Floating solar farms could help to protect lakes and reservoirs from some of the harms of climate change, a new study suggests.

However, given the complex nature of water bodies and differing designs of solar technologies, there could also be detrimental ecosystem impacts of deploying floating solar arrays.

Conventional solar farms are controversial due to the amount of land they take up. This is leading to increasing interest in floating solar farms – making use of the additional space that bodies of water provide.

So far, there are three commercial-size floating solar arrays in the UK, and hundreds more across the world. The number of installations is likely to grow significantly in coming decades as demand rises for renewable energy sources with more countries committing to net zero carbon targets.

However, little is known about the impacts – both positive and negative – these floating solar farms are having on the lakes and reservoirs they are installed on – until now.

Scientists from Lancaster University and the University of Stirling have completed the first detailed modelling of the environmental effects of floating solar installations on bodies of water.

“As demand for land increases, water bodies are increasingly being targeted for renewable energy. Deployment of solar on water increases electricity production, but it is critical to know if there will be any positive or negative environmental consequences,” said Mr Giles Exley, PhD researcher and lead author from Lancaster University.

“Given the relative immaturity of floating solar farms, it is important to further scientific evidence of the impacts. Our results provide initial insight of the key effects that will help inform water body manager and policy maker decisions.”
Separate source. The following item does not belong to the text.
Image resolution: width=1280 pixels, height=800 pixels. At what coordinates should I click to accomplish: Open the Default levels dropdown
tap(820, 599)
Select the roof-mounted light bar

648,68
The research team undertook computer modelling using the MyLake simulation programme and data collected by the UK’s Centre for Ecology and Hydrology from England’s largest lake, Windermere. Although the researchers believe it is unlikely floating solar farms will be deployed on Windermere, it presents a rich data-set as it is one of the most comprehensively studied lakes in the world.

Their results show that floating solar arrays can cool water temperatures by shading the water from the sun. At scale, this could help to mitigate against harmful effects caused by global warming, such as blooms of toxic blue green algae, and increased water evaporation, which could threaten water supply in some regions.

The scientists found that floating solar installations also reduce the duration of ‘stratification’ – this is where the sun heats the water, forming distinct layers of water at different temperatures. This tends to happen more in the warmer summer months and can result in the bottom layer of water becoming deoxygenated, which deteriorates water quality – an obvious issue for supplies of drinking water. However, the picture is complex and there are also conditions under which stratification, and therefore detrimental water quality impacts, could increase if floating solar farms are deployed.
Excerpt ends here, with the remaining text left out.